Collected data
========================================================================

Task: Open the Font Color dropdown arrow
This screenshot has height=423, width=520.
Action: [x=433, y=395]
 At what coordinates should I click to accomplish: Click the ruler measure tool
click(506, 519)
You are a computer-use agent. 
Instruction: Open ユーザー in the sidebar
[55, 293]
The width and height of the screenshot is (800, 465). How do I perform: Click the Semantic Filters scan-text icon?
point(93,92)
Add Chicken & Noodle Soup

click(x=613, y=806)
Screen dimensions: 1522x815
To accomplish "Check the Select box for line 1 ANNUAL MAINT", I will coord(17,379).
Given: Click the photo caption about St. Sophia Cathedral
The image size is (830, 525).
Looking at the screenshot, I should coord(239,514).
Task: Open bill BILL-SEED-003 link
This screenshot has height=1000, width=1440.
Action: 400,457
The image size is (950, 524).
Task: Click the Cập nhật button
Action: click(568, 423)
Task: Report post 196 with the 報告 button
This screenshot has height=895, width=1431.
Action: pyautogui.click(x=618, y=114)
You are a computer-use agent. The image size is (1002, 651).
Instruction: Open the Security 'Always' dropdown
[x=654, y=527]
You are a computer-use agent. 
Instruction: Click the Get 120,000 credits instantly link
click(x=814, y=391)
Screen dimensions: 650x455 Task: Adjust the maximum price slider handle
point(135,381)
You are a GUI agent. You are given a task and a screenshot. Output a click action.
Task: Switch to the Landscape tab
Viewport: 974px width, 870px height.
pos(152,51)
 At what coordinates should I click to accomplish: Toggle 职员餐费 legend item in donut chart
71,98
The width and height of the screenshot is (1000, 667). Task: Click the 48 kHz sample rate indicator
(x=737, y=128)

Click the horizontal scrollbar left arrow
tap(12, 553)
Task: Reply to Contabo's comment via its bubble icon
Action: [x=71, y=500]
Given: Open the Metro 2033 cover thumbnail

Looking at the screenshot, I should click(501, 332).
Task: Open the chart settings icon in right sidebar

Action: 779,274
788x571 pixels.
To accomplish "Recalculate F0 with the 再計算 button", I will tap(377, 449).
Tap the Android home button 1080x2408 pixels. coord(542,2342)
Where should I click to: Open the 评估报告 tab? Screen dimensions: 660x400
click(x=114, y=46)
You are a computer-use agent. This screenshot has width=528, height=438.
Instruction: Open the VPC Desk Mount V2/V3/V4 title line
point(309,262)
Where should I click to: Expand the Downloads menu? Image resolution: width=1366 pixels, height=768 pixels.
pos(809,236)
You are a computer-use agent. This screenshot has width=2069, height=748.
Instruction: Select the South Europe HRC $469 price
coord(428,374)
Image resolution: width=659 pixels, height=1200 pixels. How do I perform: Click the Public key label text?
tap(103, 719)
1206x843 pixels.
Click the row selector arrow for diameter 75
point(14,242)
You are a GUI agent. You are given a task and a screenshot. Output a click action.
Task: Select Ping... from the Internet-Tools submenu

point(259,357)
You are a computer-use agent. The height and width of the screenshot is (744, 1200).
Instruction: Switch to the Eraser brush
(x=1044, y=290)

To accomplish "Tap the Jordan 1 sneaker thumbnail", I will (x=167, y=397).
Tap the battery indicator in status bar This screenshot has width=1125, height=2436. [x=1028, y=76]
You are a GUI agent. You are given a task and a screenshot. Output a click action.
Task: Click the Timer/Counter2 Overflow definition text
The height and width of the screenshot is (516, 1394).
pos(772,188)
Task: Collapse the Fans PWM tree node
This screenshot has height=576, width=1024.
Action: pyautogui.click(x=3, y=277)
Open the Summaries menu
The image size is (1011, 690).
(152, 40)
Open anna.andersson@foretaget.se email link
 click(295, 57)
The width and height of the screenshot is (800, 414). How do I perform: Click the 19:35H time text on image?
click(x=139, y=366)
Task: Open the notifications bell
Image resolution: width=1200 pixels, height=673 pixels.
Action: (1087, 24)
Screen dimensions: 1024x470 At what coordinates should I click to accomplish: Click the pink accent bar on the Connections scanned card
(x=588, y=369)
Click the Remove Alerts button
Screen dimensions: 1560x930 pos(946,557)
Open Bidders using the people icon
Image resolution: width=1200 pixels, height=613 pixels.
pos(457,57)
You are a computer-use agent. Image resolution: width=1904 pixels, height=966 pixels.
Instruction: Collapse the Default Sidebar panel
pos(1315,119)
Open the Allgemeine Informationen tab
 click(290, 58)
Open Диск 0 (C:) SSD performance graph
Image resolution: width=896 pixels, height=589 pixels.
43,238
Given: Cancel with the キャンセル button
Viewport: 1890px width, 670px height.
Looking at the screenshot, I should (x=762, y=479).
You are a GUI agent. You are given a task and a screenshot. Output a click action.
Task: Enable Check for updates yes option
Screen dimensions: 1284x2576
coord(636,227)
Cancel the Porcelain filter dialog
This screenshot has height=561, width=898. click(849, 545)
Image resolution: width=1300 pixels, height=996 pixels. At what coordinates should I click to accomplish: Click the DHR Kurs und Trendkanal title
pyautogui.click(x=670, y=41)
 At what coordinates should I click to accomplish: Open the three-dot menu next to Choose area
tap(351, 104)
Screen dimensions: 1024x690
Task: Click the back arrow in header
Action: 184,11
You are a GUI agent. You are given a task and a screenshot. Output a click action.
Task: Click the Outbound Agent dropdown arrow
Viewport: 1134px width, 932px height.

========================================================================

*Work to be completed*.
Identify each line in the records above containing the word "with"; copy those lines.

*Answer box*.
Task: Report post 196 with the 報告 button
To accomplish "Recalculate F0 with the 再計算 button", I will tap(377, 449).
Given: Cancel with the キャンセル button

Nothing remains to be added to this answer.